- Task description
Rewrite the stretch of the material from the line containing "Select the PHYLA topic button" through the line containing "point(292,39)", swapping "Tap" for "Press" and keeping everything else the same. Leave out the pictures.

§ §

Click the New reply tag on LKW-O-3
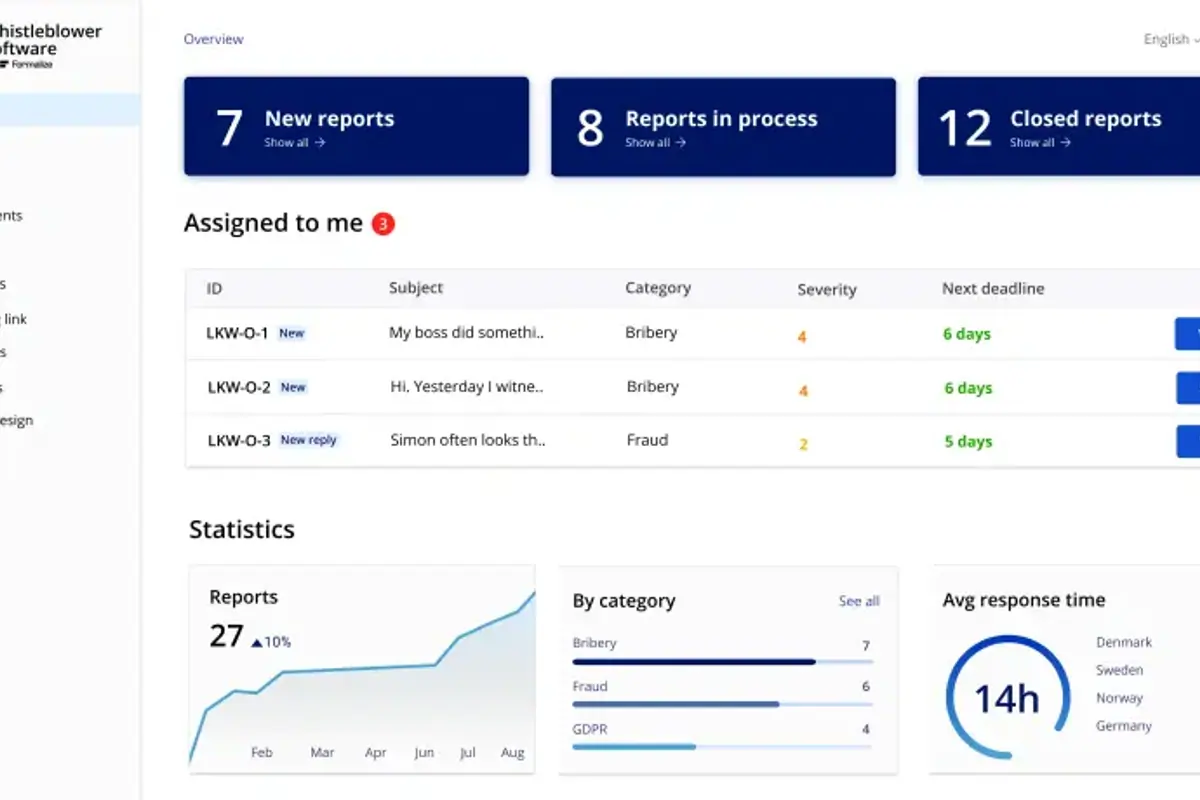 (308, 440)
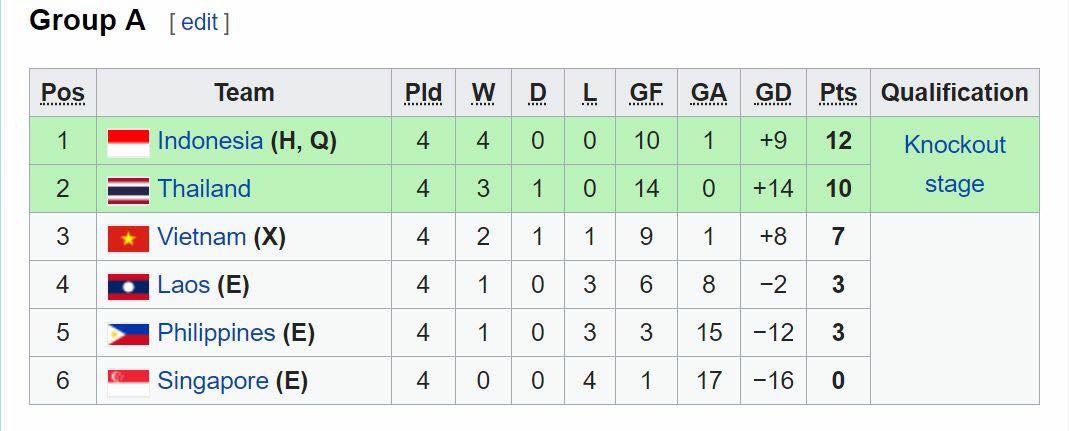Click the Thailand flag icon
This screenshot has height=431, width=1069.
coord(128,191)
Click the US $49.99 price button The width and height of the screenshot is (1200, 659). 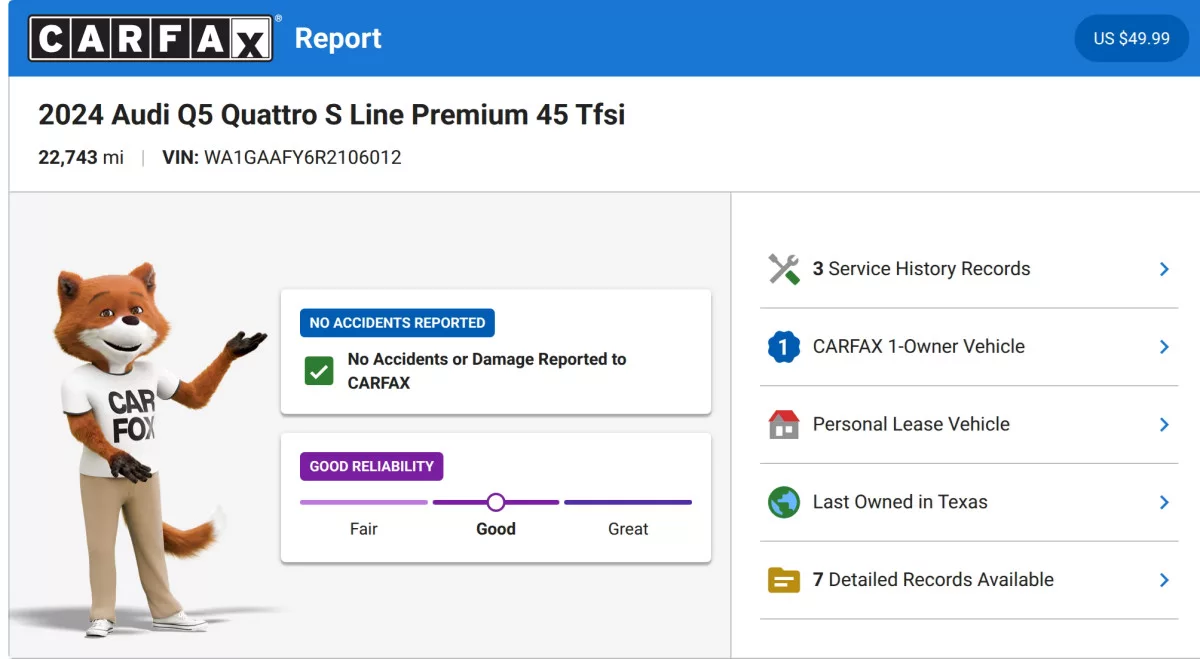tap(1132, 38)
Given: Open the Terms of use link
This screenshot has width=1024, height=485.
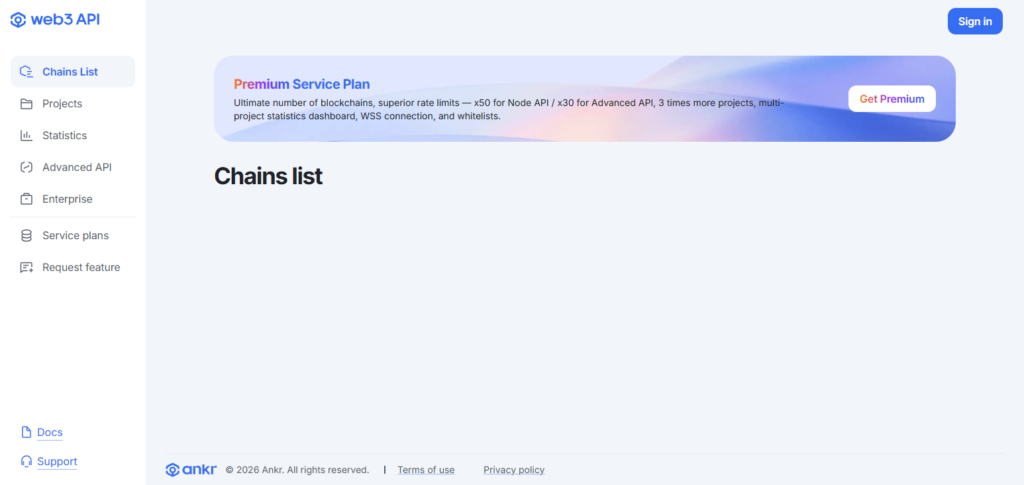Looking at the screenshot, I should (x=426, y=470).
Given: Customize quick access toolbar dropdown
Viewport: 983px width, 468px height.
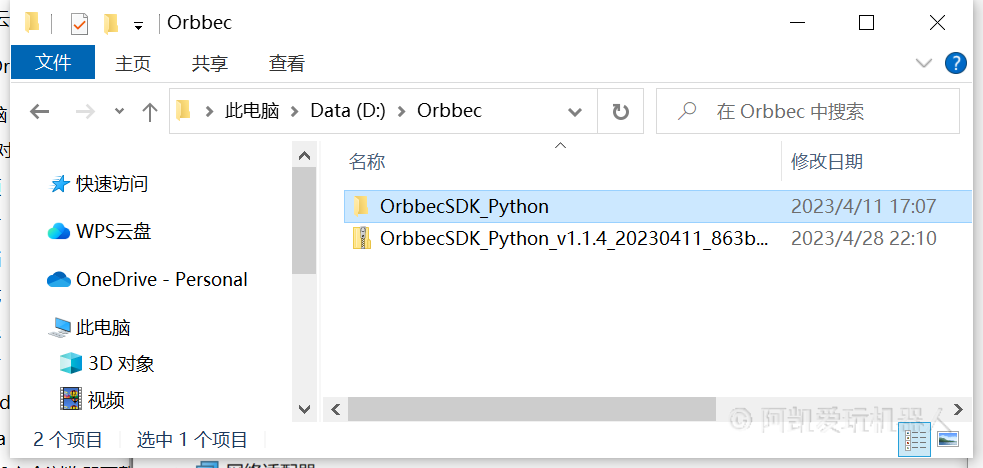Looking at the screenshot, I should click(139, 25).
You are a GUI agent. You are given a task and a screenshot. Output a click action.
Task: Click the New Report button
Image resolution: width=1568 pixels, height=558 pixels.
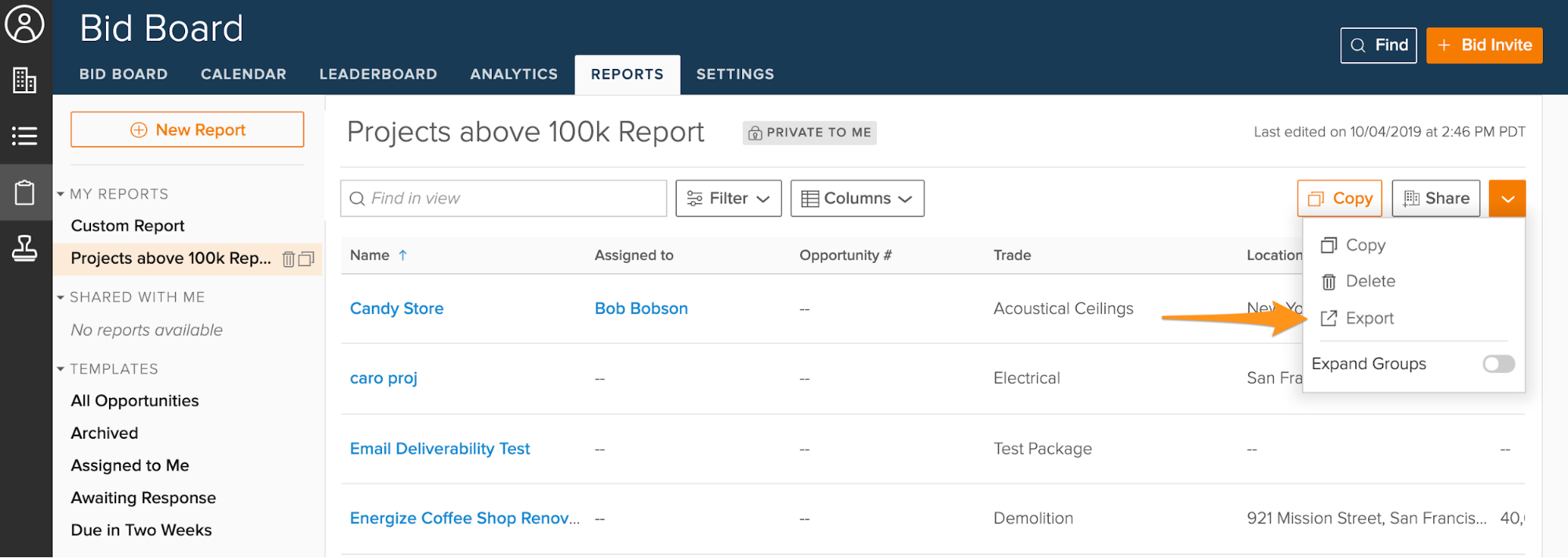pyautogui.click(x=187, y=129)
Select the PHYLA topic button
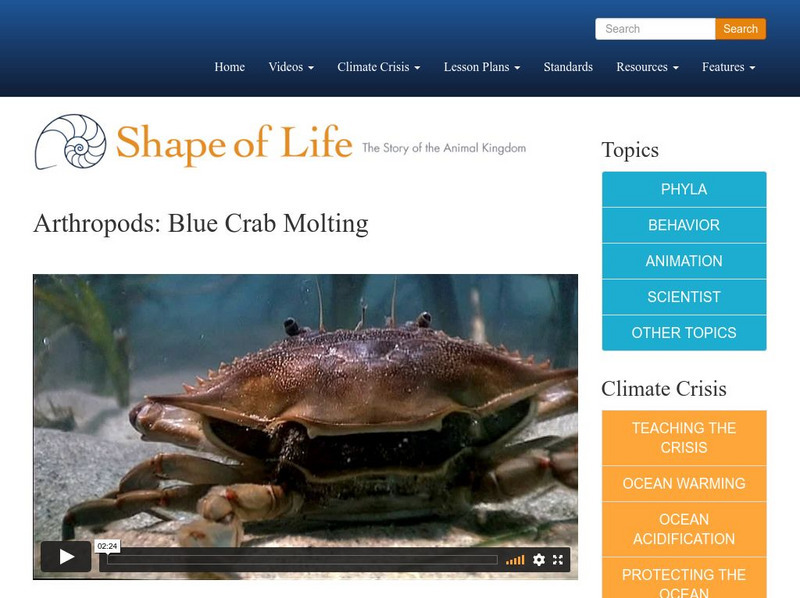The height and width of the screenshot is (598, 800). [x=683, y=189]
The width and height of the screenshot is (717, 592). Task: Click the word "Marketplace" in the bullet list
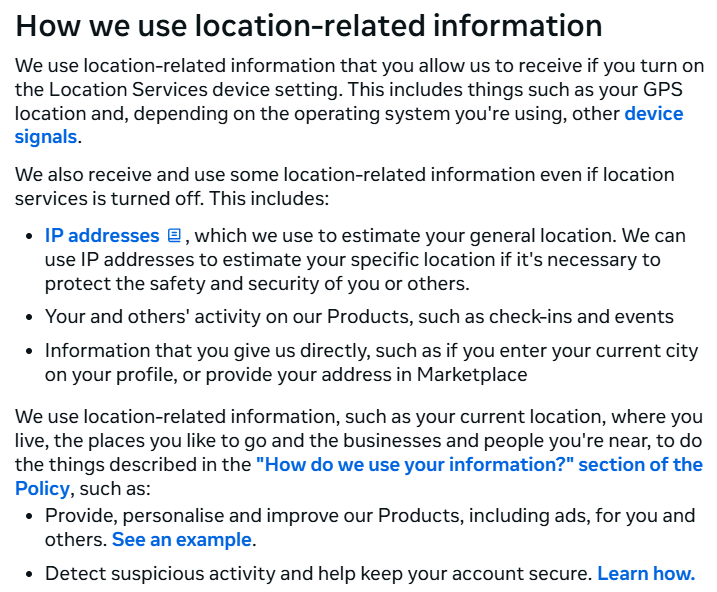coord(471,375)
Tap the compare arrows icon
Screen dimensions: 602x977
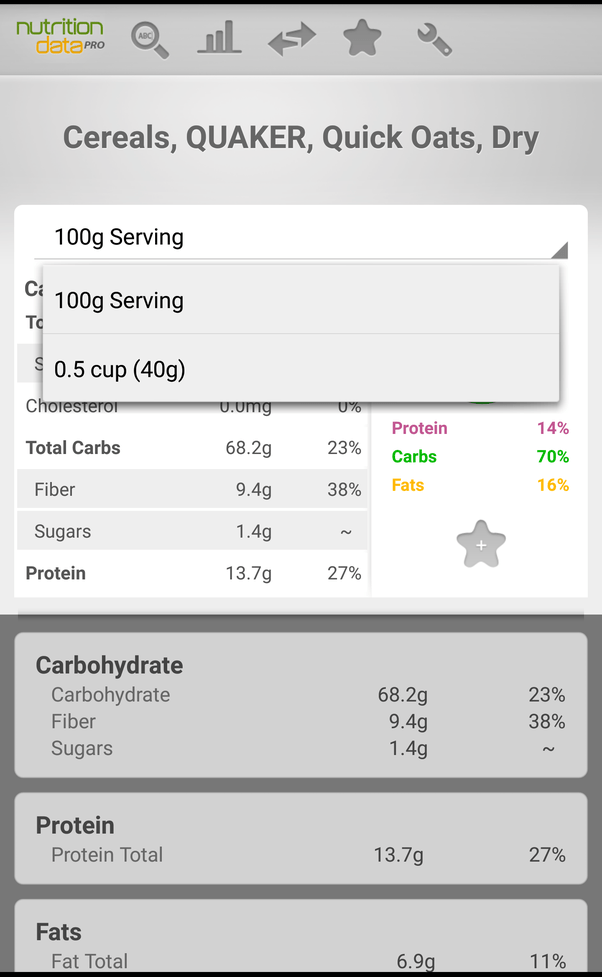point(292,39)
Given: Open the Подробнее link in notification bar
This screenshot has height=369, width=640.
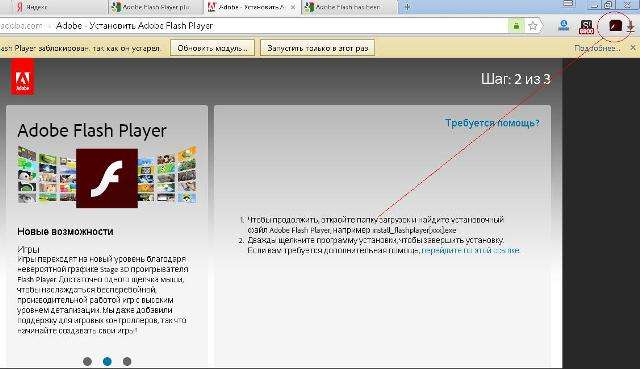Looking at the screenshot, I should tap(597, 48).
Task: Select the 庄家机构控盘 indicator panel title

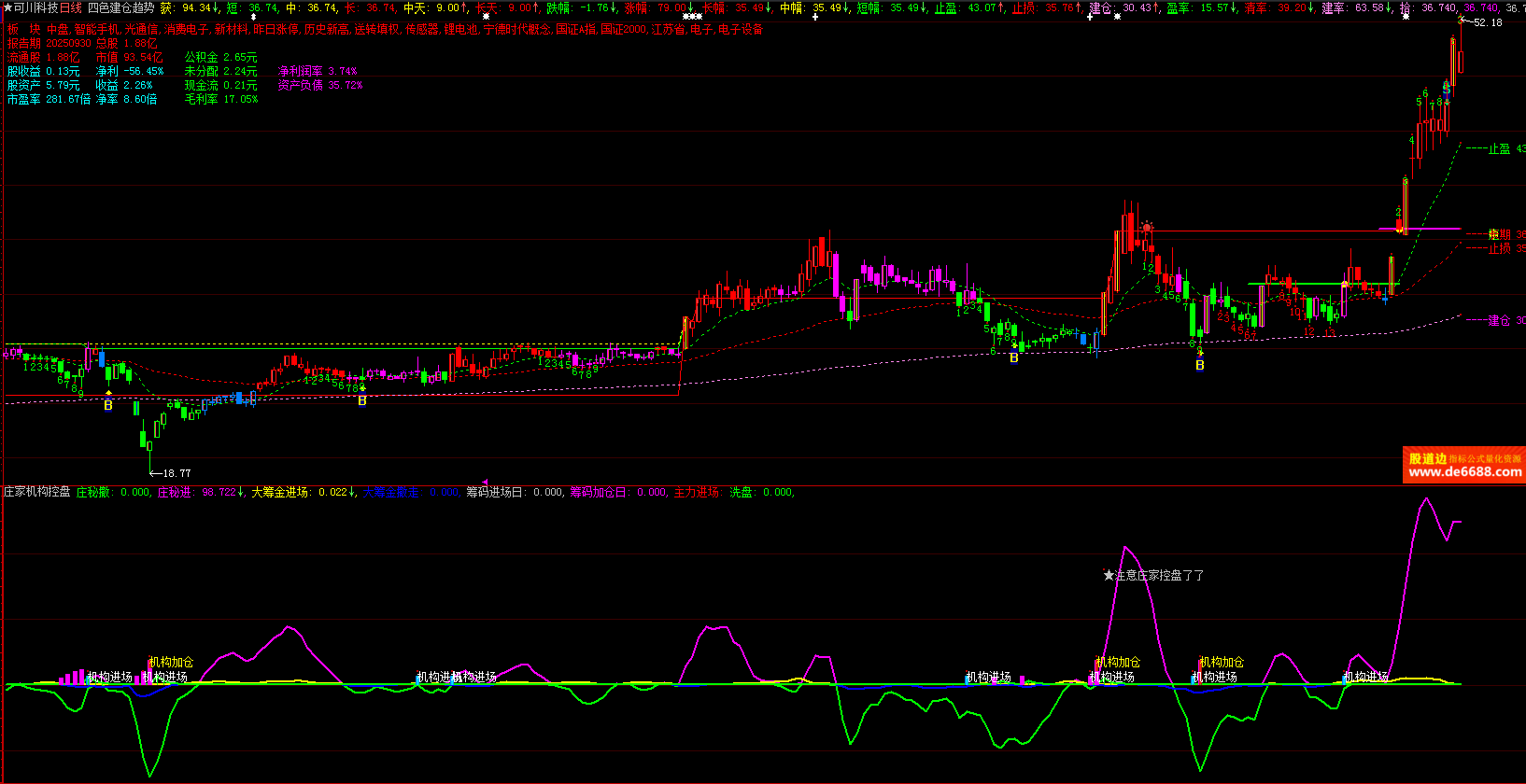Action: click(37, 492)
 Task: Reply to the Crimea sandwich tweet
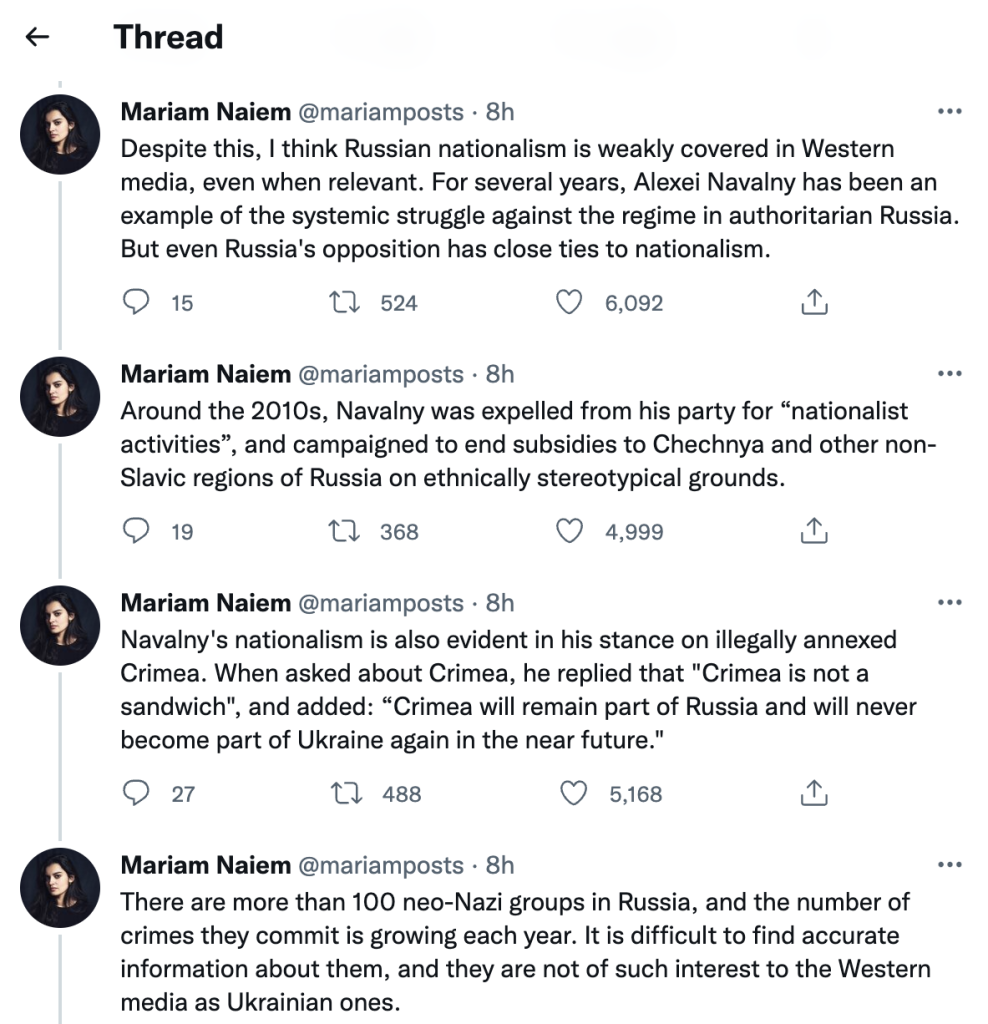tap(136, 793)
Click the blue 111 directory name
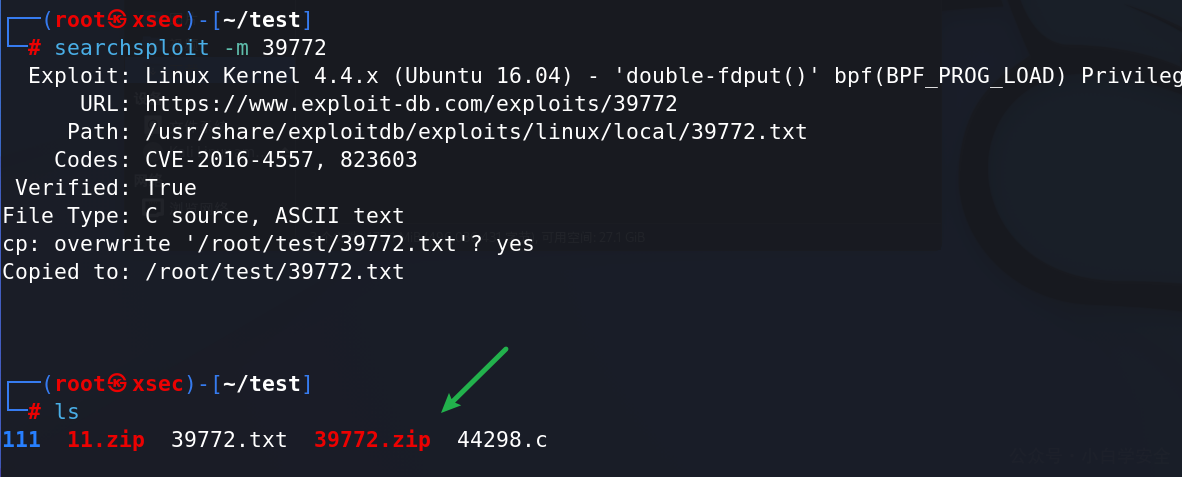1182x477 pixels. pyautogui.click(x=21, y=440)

§ §

- Result of the task
Select the PHYLA topic button
The height and width of the screenshot is (598, 800). [x=683, y=189]
The width and height of the screenshot is (717, 592). Task: Click the word "Marketplace" in the bullet list
coord(471,375)
Press the compare arrows icon
Screen dimensions: 602x977
point(292,39)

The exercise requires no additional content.